Well, at the end they asked him to pray to close. Much to my surprise however, they asked me to translate his prayer for him. Considering I'm a "to English" translator and interpreter I was a little taken aback. The big question which comes next is "translate to what, Spanish or Portuguese?" Now yes, this question makes me look like a linguistic snob who is rubbing in that I can translate to whatever, but it's a legitimate question. Anyways, since I was given the option of choosing, I decided to translate to Spanish. Normally I would have declined a public (about 30 people were there) translation into a foreign language, but it was a prayer, that's the shortest speech you can ever translate, right? Well, needless to say, General Conference people sure know how to be detailed in their prayers! So 7 minutes later... it didn't really go too bad. I felt confident in most of my word choices, but now that I look back, I may have accidentally translated "provide" as "prevent." So it may have gone something along the lines of "Thank you, Lord, for preventing us with this Sabbath." Almost the same thing? Bah, no use crying over spilled milk.

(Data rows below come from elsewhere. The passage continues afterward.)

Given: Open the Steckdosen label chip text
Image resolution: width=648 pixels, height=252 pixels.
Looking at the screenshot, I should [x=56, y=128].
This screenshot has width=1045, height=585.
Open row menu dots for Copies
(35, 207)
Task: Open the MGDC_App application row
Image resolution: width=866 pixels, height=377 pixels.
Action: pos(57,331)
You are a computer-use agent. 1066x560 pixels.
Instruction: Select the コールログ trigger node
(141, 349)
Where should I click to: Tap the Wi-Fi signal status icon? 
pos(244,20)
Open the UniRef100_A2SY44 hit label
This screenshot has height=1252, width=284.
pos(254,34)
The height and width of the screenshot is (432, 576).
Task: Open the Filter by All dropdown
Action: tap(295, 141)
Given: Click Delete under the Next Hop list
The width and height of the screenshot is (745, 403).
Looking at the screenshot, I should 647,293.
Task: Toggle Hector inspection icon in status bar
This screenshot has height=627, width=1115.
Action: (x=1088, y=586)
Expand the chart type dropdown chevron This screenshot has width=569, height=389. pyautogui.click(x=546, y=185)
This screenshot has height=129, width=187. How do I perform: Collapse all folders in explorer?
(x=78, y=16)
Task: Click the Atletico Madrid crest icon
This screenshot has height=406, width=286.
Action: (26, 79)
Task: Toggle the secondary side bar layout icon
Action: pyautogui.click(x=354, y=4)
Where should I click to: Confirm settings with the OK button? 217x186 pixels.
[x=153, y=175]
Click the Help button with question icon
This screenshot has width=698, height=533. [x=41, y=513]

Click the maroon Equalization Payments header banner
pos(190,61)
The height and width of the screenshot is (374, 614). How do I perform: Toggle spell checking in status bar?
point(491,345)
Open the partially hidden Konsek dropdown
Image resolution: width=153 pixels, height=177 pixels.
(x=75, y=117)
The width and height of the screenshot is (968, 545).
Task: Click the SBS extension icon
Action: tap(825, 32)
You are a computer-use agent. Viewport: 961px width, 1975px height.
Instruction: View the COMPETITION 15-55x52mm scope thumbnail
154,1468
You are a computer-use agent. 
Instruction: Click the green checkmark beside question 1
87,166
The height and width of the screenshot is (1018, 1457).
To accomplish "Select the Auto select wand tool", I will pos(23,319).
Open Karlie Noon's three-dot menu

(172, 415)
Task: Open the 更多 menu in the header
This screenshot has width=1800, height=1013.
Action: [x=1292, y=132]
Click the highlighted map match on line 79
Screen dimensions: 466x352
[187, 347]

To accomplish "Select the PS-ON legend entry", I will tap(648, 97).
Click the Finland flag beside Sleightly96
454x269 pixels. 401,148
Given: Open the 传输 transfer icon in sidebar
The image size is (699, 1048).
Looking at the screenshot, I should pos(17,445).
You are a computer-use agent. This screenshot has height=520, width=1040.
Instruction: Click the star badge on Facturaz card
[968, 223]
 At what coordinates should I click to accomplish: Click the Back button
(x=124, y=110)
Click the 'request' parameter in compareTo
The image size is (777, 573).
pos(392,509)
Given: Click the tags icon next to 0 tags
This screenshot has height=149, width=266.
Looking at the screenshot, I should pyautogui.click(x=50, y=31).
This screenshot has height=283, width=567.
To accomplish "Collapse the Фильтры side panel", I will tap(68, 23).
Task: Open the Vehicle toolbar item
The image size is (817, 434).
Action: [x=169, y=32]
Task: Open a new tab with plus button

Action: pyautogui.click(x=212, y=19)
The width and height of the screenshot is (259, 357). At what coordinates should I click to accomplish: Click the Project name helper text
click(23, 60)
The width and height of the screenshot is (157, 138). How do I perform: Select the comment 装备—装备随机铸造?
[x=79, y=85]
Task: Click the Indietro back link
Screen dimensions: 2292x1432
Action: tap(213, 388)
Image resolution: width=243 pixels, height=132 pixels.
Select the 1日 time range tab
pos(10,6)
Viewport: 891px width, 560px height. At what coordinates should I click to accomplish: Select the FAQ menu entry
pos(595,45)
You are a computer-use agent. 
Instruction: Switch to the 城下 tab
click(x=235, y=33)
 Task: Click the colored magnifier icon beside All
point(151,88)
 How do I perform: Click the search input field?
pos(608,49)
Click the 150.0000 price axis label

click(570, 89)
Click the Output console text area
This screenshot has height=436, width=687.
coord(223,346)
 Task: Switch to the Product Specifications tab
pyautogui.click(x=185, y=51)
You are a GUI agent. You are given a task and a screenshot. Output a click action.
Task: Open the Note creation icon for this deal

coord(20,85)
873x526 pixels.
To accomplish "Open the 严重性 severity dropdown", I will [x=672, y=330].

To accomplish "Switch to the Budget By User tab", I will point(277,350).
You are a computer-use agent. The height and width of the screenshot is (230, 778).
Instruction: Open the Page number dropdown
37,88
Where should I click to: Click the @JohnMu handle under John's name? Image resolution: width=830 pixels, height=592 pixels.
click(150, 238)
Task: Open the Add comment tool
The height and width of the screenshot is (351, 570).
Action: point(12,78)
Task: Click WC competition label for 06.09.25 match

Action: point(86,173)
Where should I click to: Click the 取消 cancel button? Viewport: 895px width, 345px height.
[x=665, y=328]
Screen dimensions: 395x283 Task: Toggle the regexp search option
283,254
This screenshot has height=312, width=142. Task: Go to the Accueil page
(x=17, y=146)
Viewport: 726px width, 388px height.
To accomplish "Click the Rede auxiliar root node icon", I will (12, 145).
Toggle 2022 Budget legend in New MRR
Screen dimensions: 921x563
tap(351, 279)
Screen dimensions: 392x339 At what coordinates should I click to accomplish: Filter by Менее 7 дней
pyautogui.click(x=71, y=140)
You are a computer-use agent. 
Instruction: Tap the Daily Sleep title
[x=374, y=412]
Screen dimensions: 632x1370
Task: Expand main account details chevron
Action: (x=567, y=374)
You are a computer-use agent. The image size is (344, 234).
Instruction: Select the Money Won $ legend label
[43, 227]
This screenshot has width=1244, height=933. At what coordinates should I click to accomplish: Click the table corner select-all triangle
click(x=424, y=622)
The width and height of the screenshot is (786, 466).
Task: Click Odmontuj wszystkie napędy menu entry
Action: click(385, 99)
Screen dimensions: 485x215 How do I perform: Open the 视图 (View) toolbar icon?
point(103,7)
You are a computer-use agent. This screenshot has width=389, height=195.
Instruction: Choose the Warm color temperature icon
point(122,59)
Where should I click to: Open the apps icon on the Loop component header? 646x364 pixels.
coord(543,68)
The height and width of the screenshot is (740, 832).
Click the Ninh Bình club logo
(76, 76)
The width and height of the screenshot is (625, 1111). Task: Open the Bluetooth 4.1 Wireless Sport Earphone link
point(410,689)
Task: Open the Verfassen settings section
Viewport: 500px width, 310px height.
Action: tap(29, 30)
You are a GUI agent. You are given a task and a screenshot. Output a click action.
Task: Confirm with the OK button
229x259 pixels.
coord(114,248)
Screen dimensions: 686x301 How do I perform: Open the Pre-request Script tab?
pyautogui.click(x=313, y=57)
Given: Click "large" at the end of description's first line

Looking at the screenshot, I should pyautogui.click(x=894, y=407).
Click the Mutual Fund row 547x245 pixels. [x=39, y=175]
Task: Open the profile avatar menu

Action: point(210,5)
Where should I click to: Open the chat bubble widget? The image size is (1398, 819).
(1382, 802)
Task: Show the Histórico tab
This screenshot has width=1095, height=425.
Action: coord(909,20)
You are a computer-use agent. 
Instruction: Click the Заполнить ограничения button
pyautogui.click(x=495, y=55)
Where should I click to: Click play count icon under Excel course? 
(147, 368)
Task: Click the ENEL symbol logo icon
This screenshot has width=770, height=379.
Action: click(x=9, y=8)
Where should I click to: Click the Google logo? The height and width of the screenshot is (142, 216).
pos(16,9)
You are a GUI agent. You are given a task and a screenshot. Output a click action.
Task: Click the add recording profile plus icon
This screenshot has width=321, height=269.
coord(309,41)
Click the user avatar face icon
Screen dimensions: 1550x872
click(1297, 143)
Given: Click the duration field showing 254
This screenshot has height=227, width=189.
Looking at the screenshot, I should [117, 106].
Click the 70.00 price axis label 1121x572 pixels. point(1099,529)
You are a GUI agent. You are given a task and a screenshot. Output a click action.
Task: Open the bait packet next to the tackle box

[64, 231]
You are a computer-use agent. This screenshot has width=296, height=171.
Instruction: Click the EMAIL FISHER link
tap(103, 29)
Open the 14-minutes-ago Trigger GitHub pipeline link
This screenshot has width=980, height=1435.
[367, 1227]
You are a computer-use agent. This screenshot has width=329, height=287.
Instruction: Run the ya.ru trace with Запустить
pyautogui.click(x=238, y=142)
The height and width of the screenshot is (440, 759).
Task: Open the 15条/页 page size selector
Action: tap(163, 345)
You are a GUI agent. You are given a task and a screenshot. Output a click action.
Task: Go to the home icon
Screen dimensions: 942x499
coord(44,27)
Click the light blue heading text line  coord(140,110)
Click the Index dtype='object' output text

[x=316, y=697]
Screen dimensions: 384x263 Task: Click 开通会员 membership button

At least afterward the Colombian GC guy and a new Chilean department head, who I hadn't yet met, both asked me what country I was from. Now, I'm sure they weren't assuming I was from a Spanish speaking country, but it's always nice to see people's surprised faces when they hear I'm American. Small victories.
The ironic thing is, even when praying out loud here in Brazil, I only pray in English, not in Spanish or Portuguese. Funny that I had to pray for someone else in Spanish. Well, let's see what adventures await me next.